▶ [PROBLEM STATEMENT]:
Each entry is to be given again word for word; images are dropped.

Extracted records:
============

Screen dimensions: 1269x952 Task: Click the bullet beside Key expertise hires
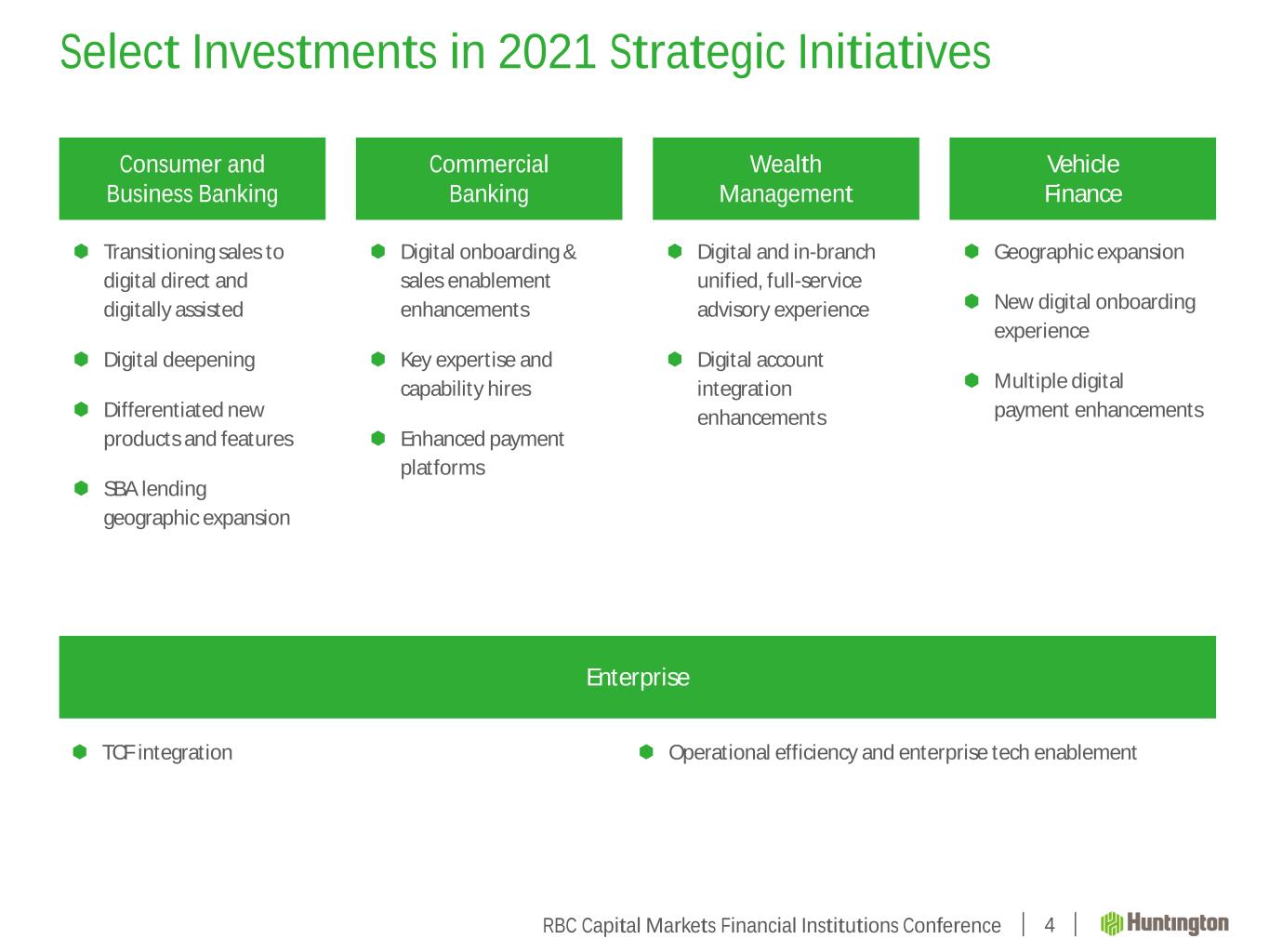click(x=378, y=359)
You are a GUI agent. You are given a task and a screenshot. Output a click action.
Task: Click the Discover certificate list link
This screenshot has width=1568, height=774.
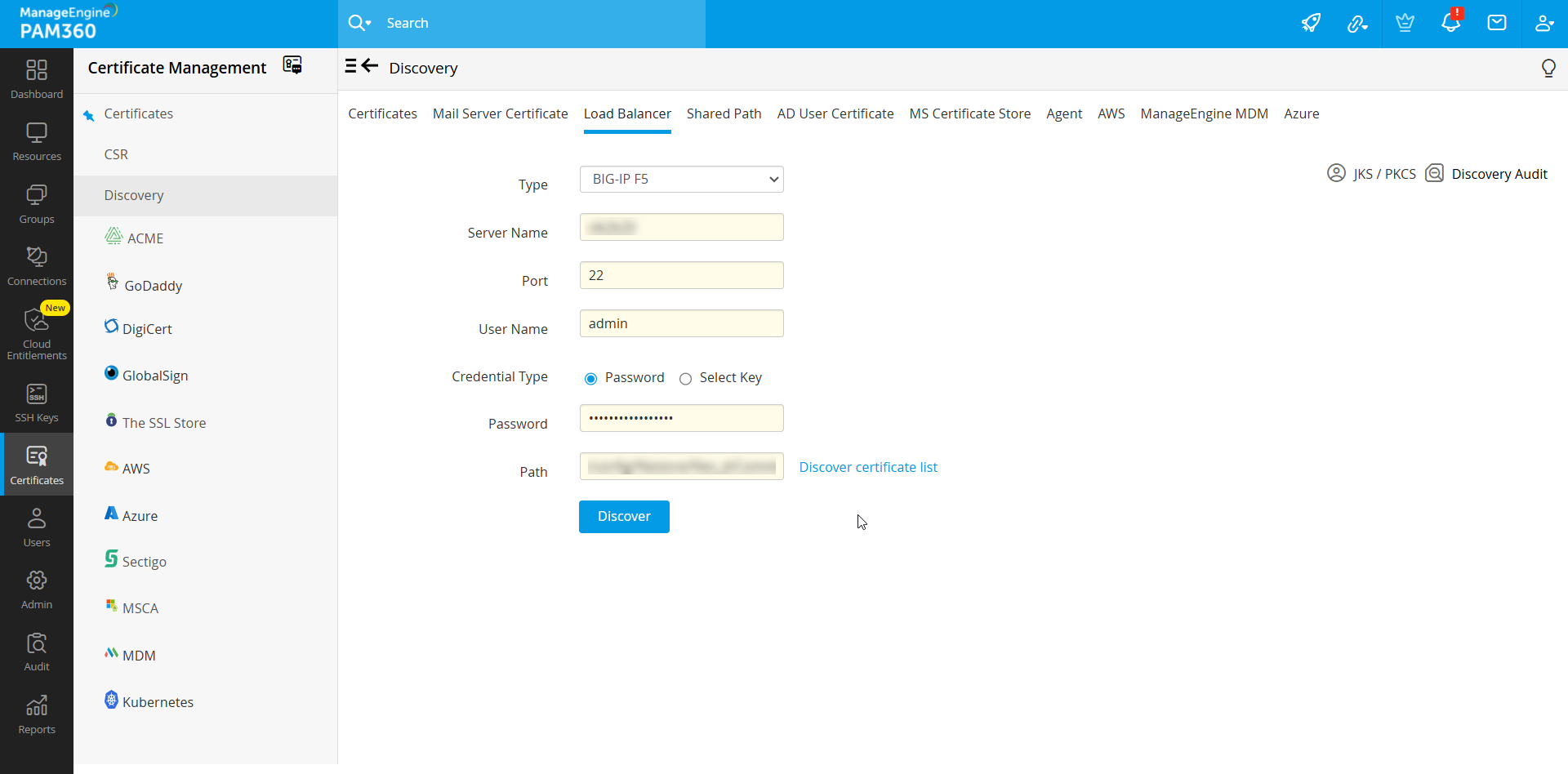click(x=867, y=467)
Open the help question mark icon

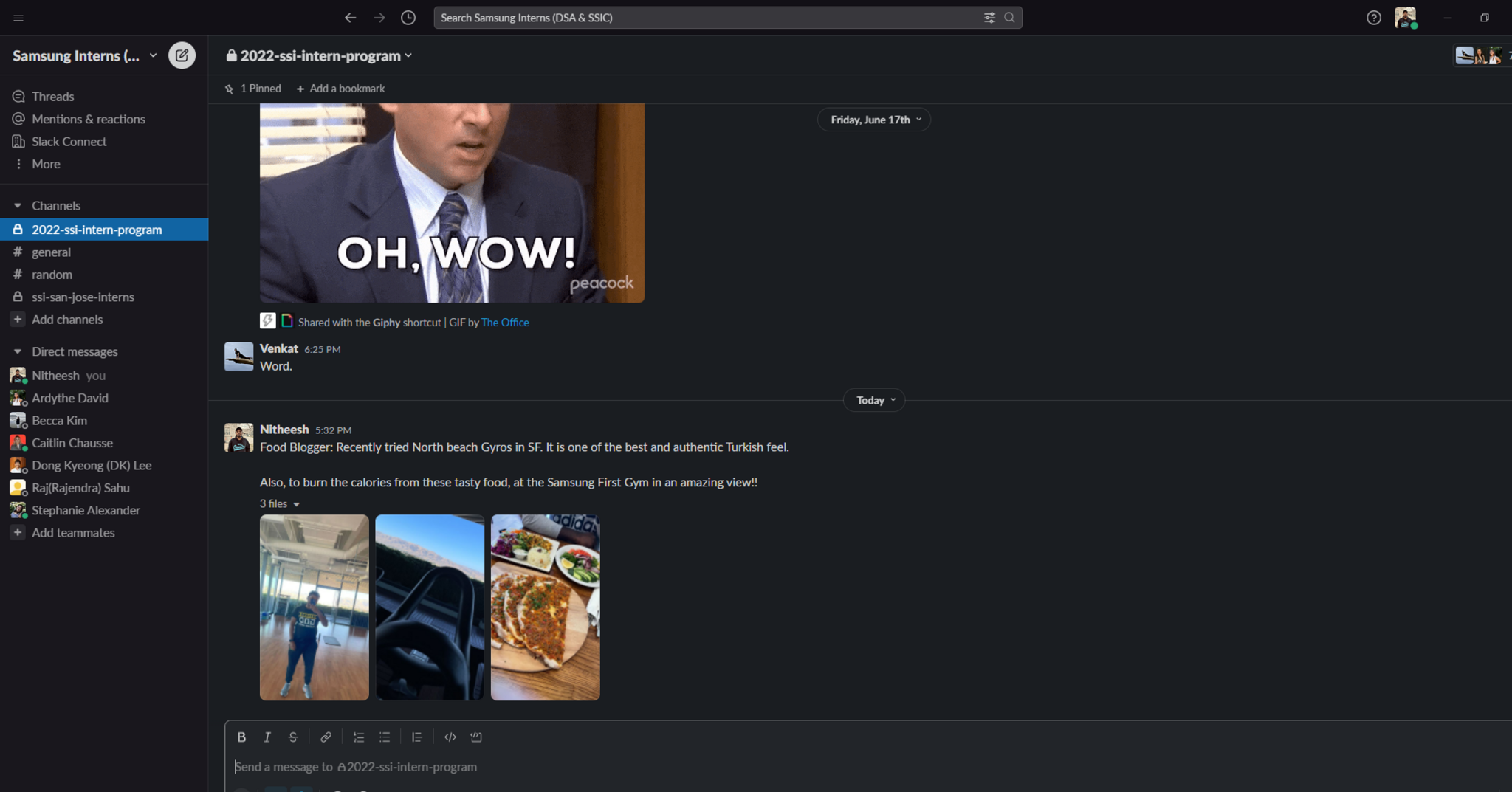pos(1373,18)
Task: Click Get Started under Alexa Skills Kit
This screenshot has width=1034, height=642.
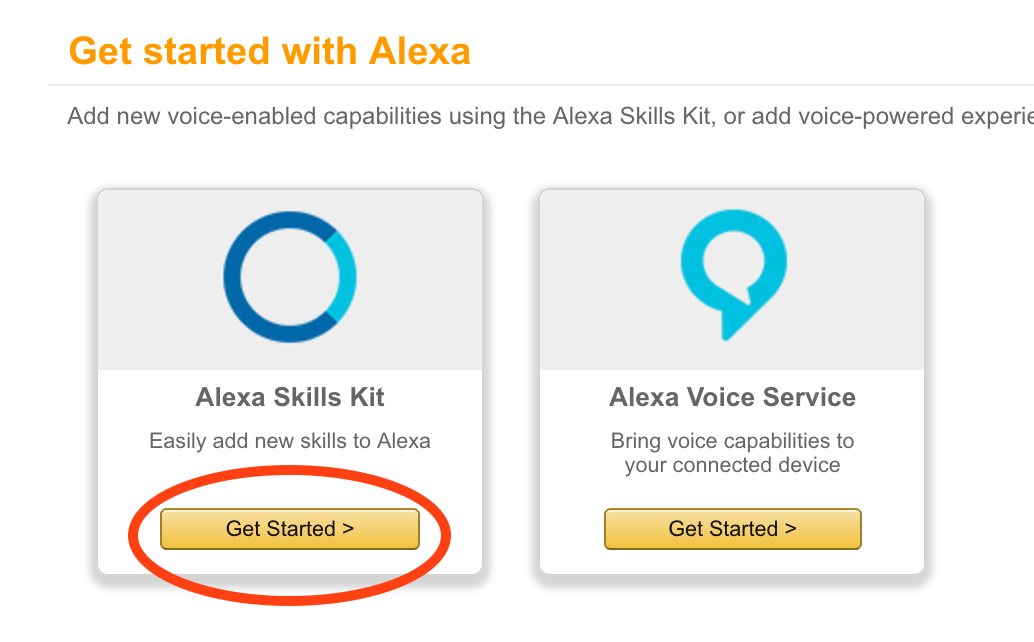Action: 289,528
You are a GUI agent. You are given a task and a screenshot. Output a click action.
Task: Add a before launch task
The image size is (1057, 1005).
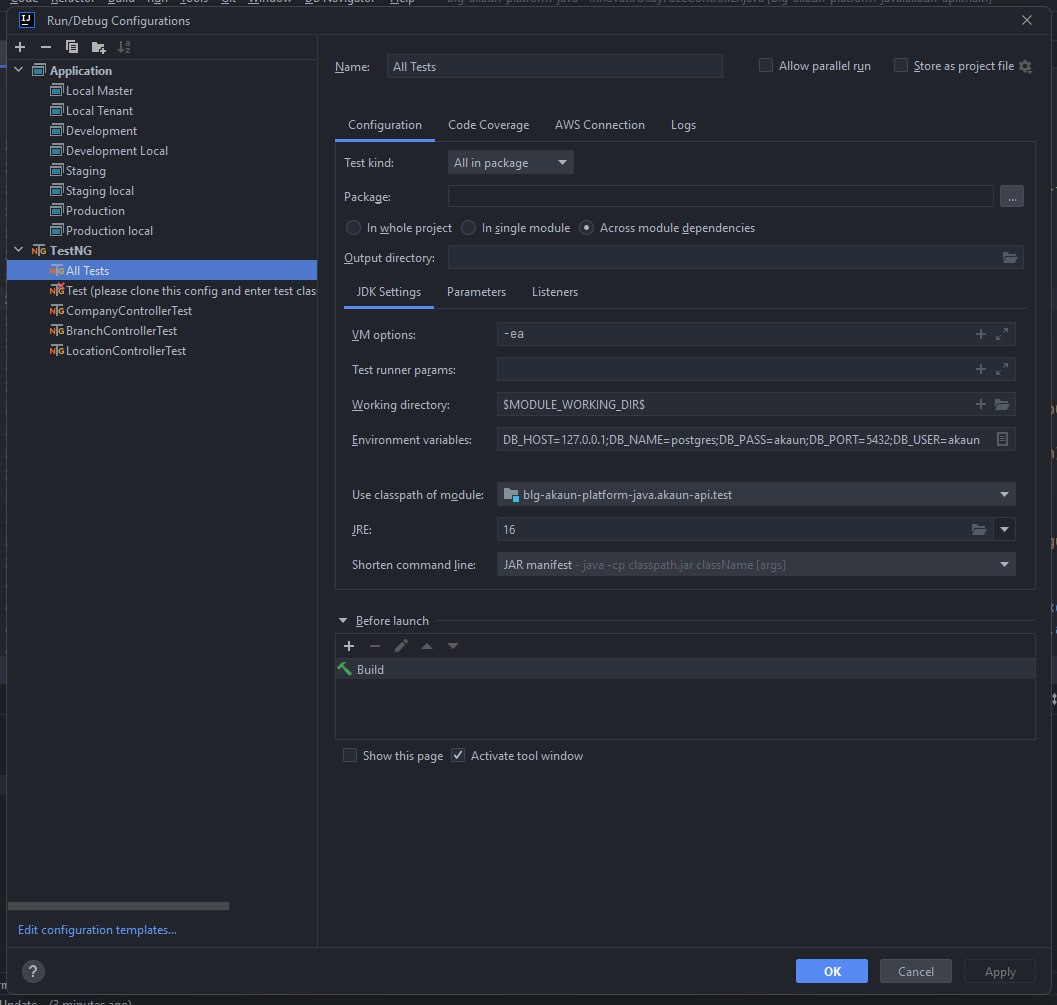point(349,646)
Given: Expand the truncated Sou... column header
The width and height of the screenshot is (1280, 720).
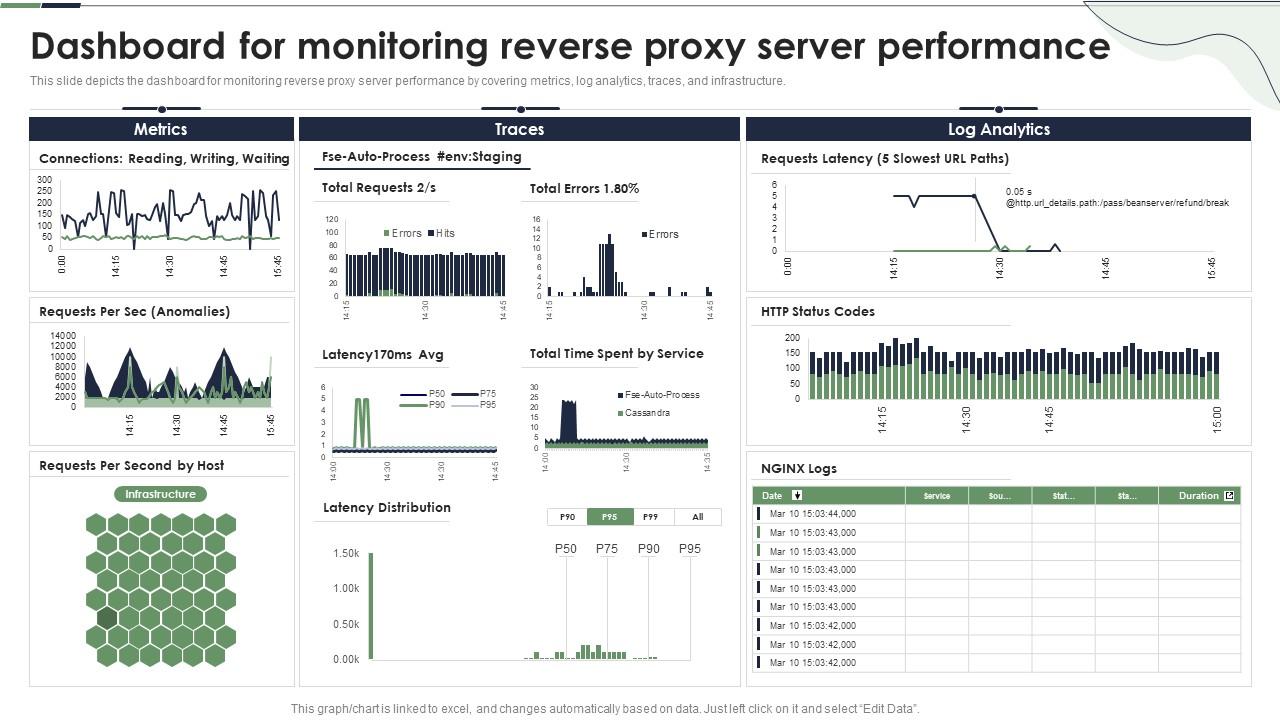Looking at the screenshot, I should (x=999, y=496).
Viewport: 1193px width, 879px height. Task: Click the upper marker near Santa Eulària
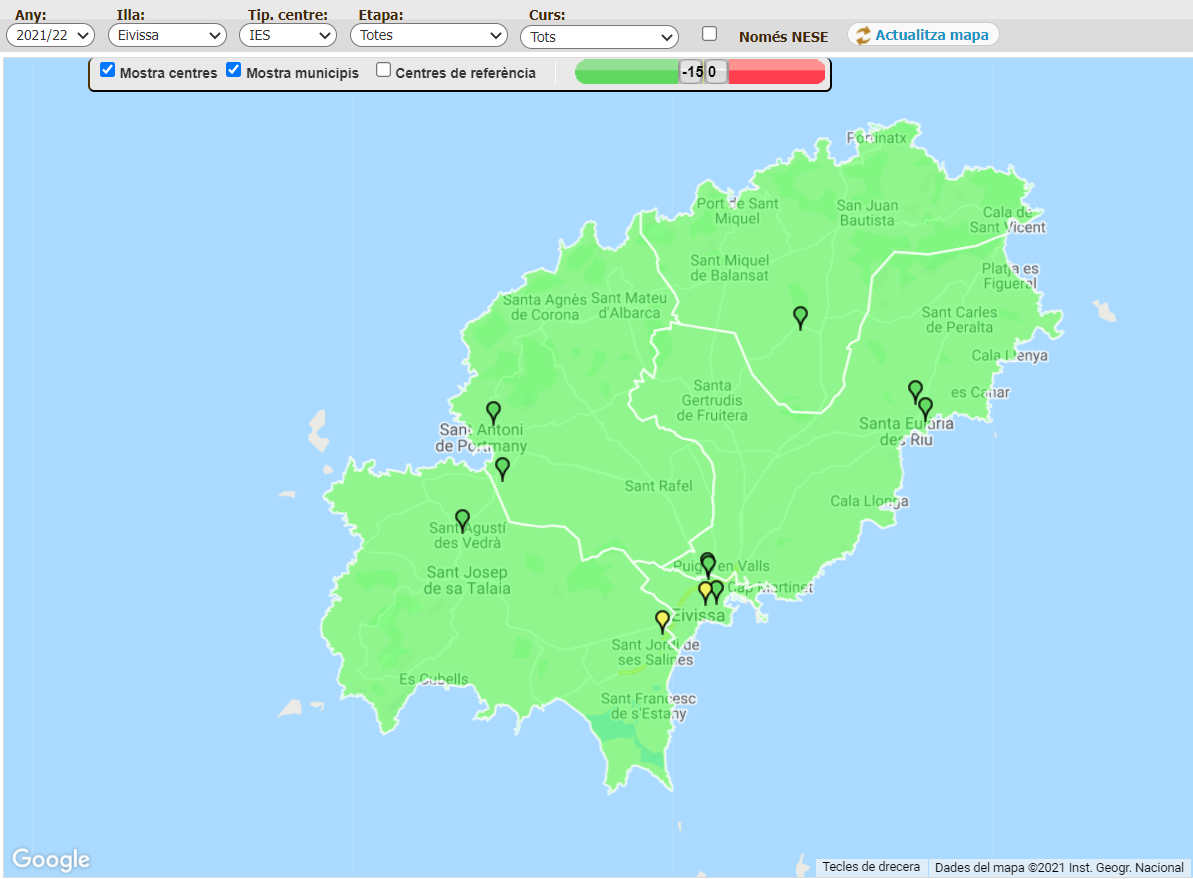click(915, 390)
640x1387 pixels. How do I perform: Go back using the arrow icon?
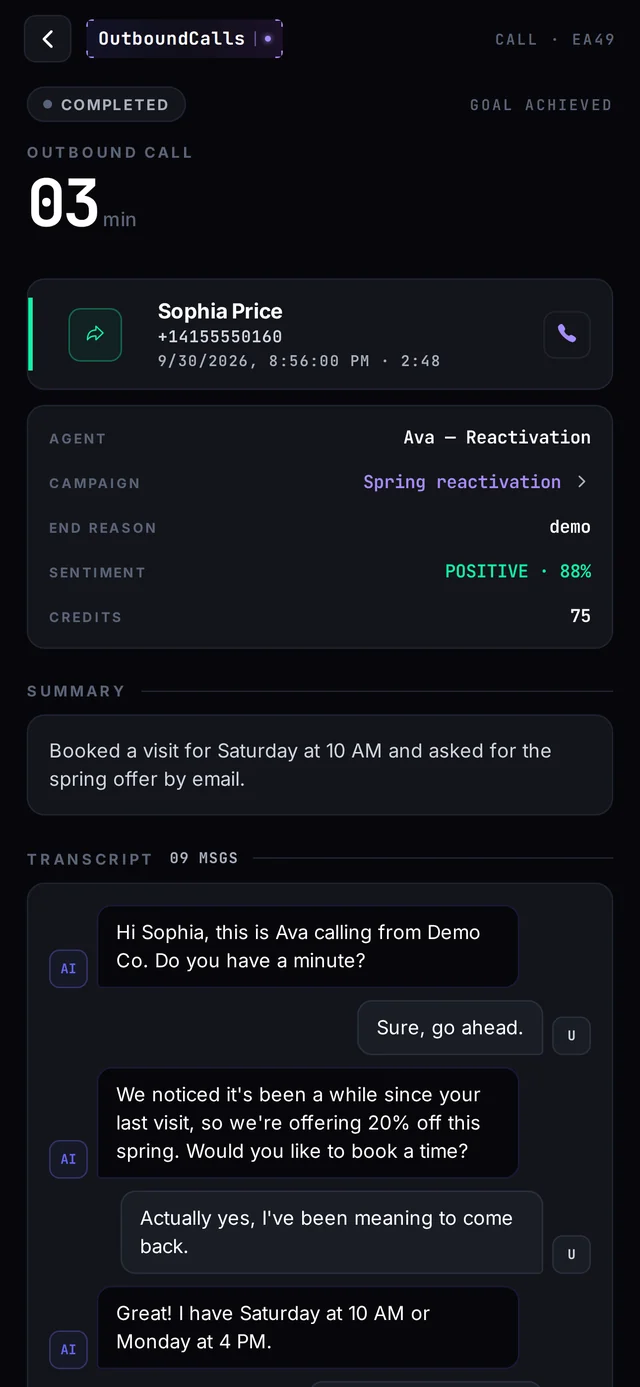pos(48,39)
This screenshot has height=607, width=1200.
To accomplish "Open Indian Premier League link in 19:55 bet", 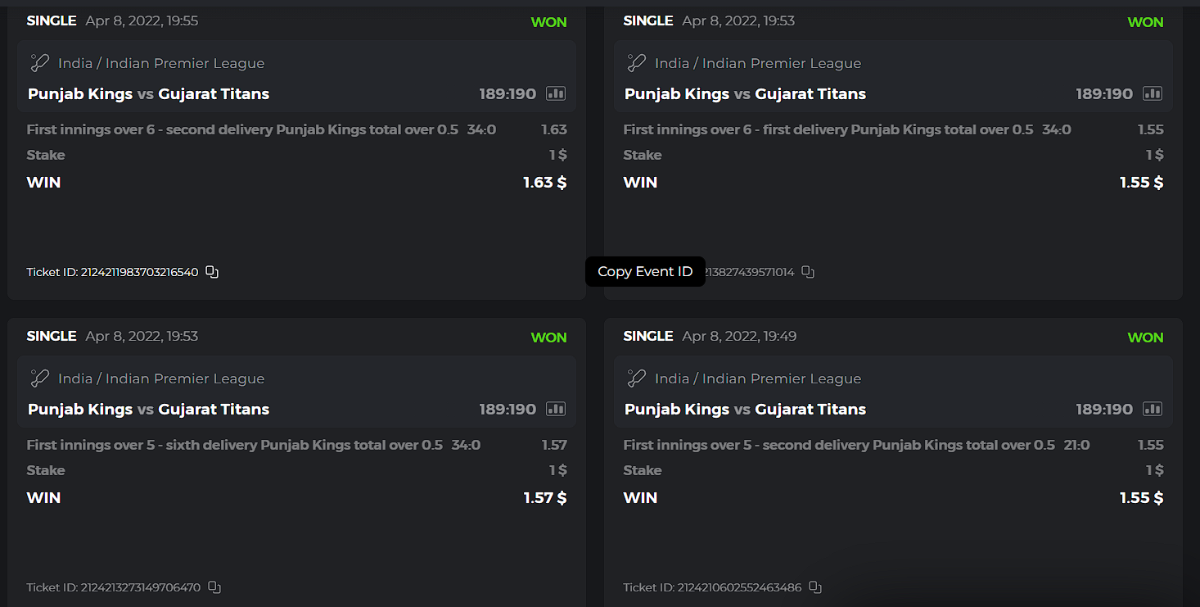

============

▶ [ANSWER TO THIS EXERCISE]:
Screen dimensions: 1269x952 Task: Click the bullet beside Key expertise hires
click(x=378, y=359)
You are a GUI agent. You are given a task and a screenshot. Output a click action.
Task: Click the Discover certificate list link
This screenshot has width=1568, height=774.
click(x=867, y=467)
Open the help question mark icon

pos(1373,18)
Task: Click Get Started under Alexa Skills Kit
This screenshot has width=1034, height=642.
Action: 289,528
You are a GUI agent. You are given a task and a screenshot. Output a click action.
Task: Add a before launch task
The image size is (1057, 1005).
point(349,646)
Given: Expand the truncated Sou... column header
The width and height of the screenshot is (1280, 720).
Looking at the screenshot, I should (x=999, y=496).
Viewport: 1193px width, 879px height. Task: Click the upper marker near Santa Eulària
click(915, 390)
640x1387 pixels. How do I perform: Go back using the arrow icon?
pos(48,39)
This screenshot has height=607, width=1200.
To accomplish "Open Indian Premier League link in 19:55 bet", 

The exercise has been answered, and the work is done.